Tweets in English accounted for over 62% of all tweets collected. 15% of tweets were written in French and about 11% were made in Spanish. Other languages to feature included Portuguese, German and Italian but the biggest surprise was the volume of tweets written in Indonesian which was also highlighted in our Geographic analysis.

Looking at the volume of tweets by language highlights some interesting insights around public interest and following throughout the tournament, revealing a clear connection between fan following and interest in the tournament as a whole.

For tweets written in French and Portuguese you can get a clear understanding of how far a team progressed in the tournament by looking at the volume of tweets written in their native language throughout the tournament. The spikes in the visualizations represent each game and the trend line shows the evident rise or fall in following.

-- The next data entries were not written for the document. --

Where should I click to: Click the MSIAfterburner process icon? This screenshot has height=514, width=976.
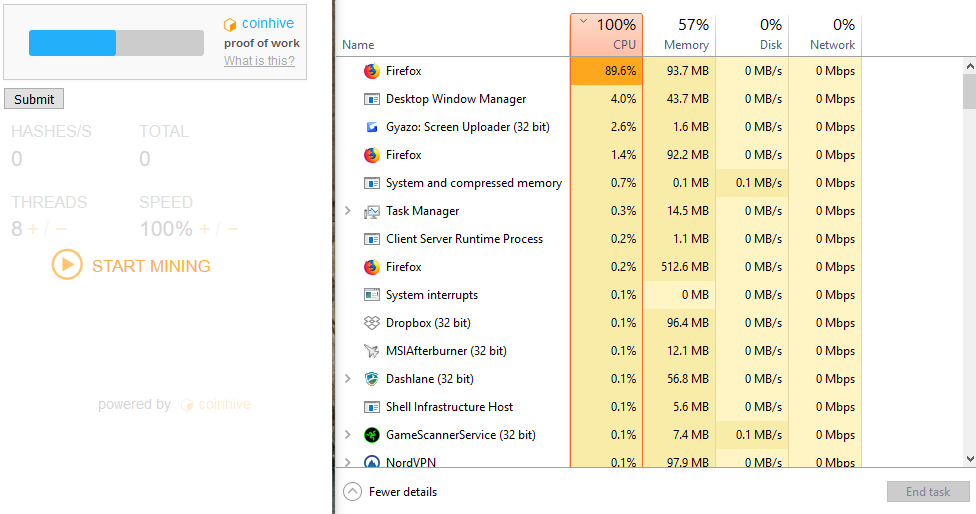click(372, 351)
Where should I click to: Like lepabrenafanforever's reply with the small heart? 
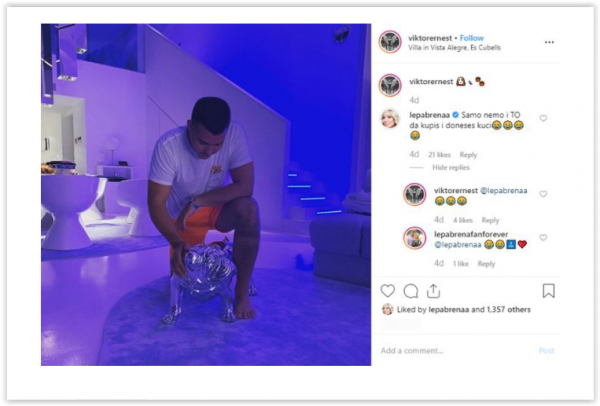[x=543, y=238]
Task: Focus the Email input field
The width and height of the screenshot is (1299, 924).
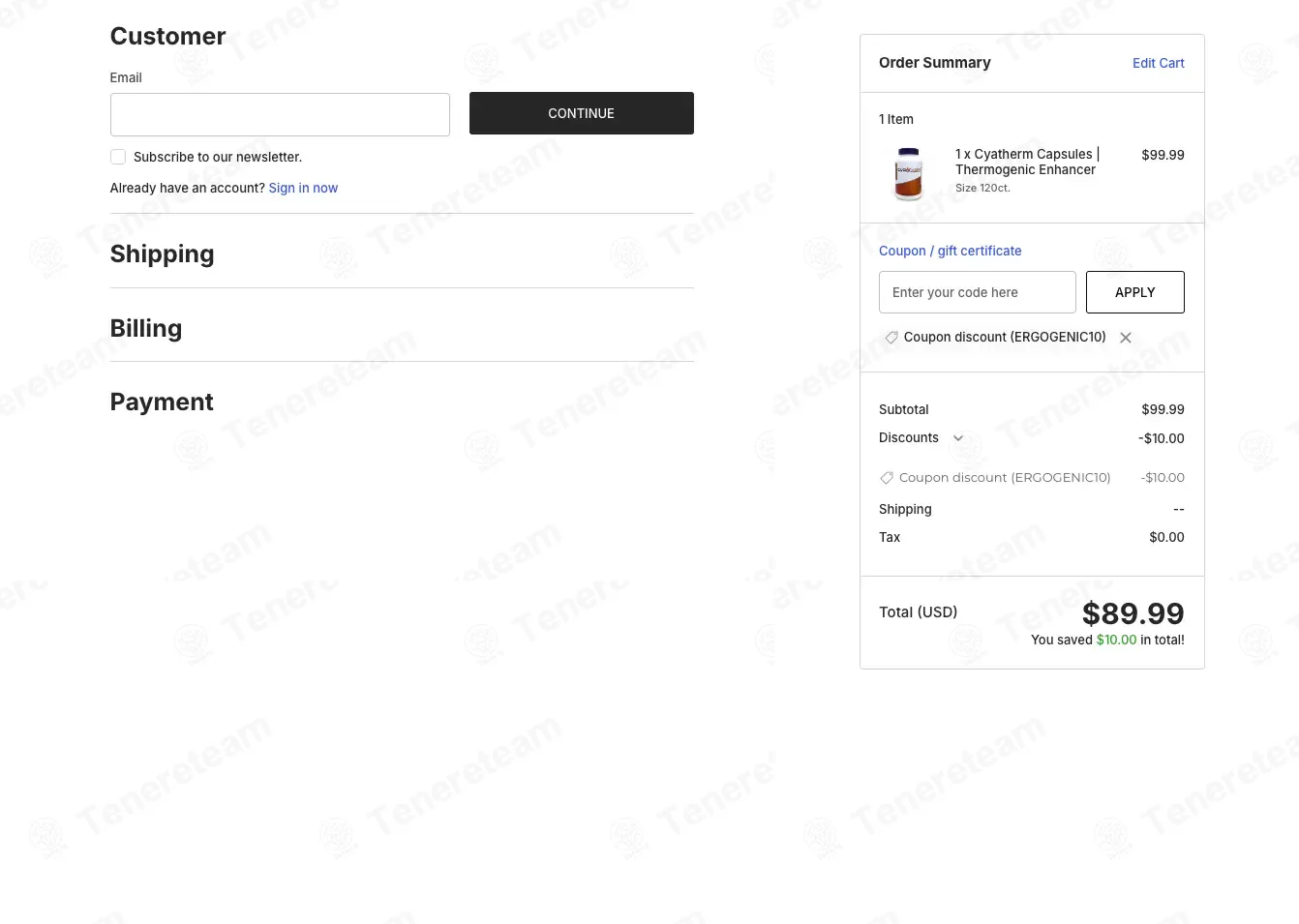Action: (280, 114)
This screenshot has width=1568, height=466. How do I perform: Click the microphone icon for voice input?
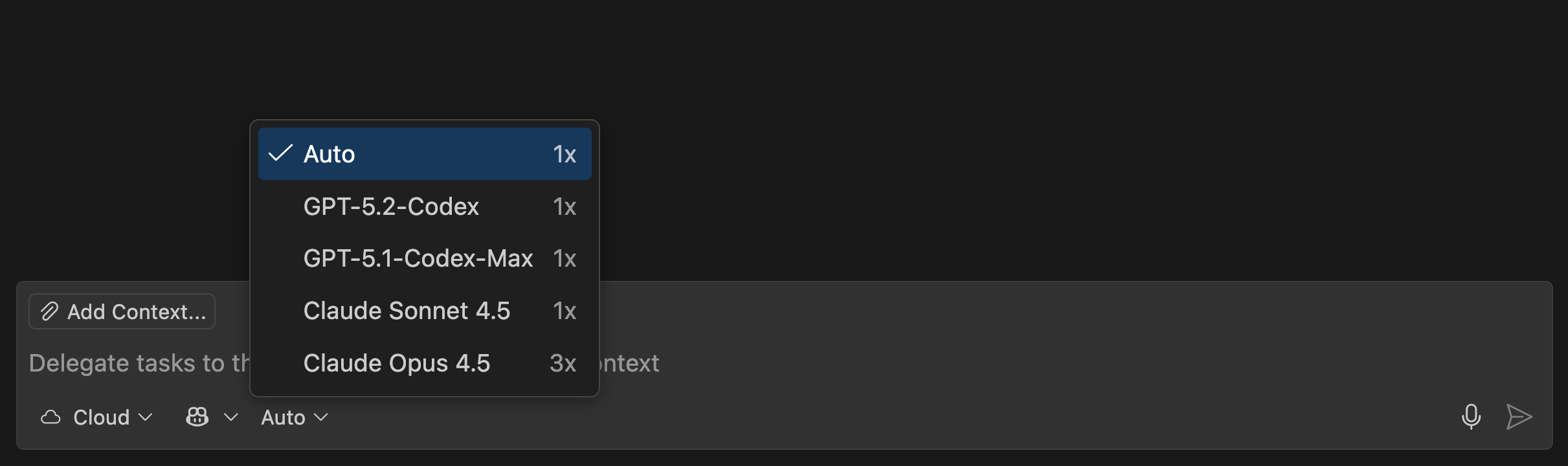1472,417
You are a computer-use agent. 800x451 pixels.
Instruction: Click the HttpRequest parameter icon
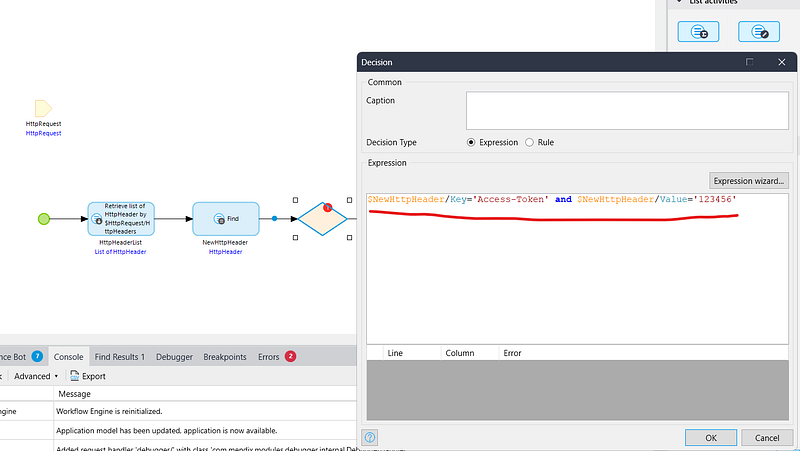click(x=43, y=108)
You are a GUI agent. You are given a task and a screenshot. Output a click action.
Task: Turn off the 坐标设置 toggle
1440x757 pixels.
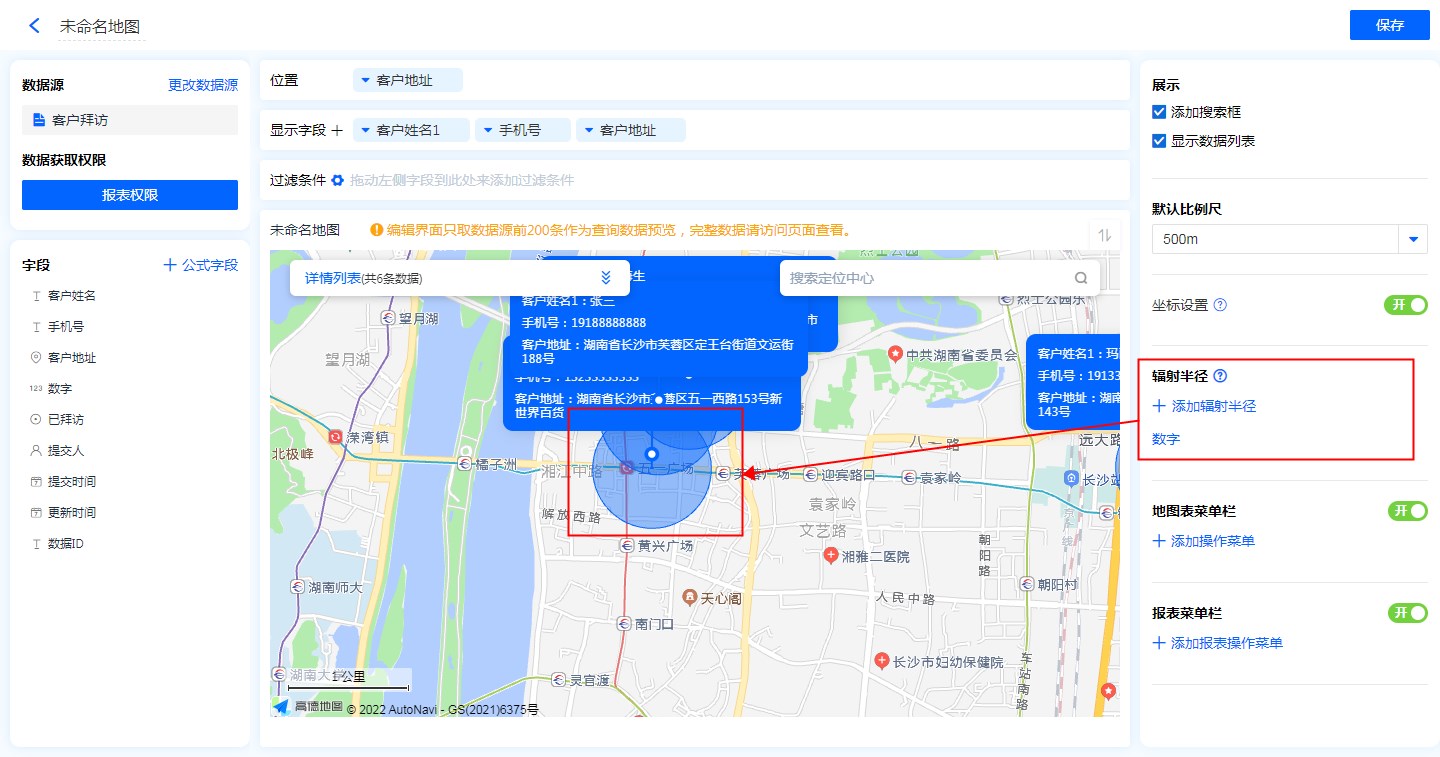[1405, 305]
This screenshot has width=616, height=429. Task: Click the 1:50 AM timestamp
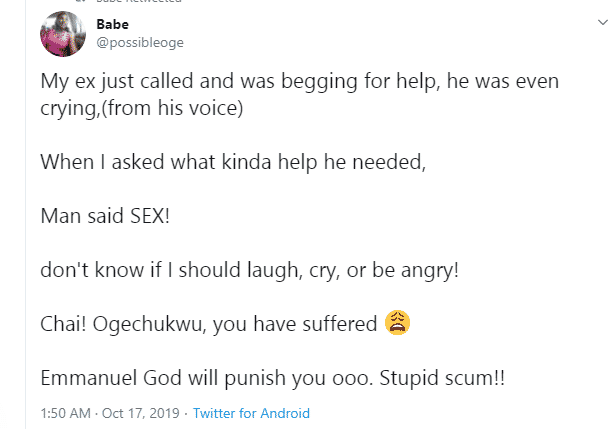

The diminishing voice of the fan following is most evident through a clear indication of how fan following decreased throughout the tournament leading up to their departure.

 

Team Focus

As we mentioned, we decided to pick 4 teams to focus our analysis on – Portugal, France, Iceland and England. We chose teams that were either linked to major events or talking points in the tournament or had performed particularly well.

Each graph in the story below shows the volume of tweets mentioning that team, the tweet polarity (whether it’s positive or negative) and also the rolling average polarity throughout the tournament.

We’ve chosen interesting talking points for each team and highlighted when they occurred and their effect on fan reaction in each graph.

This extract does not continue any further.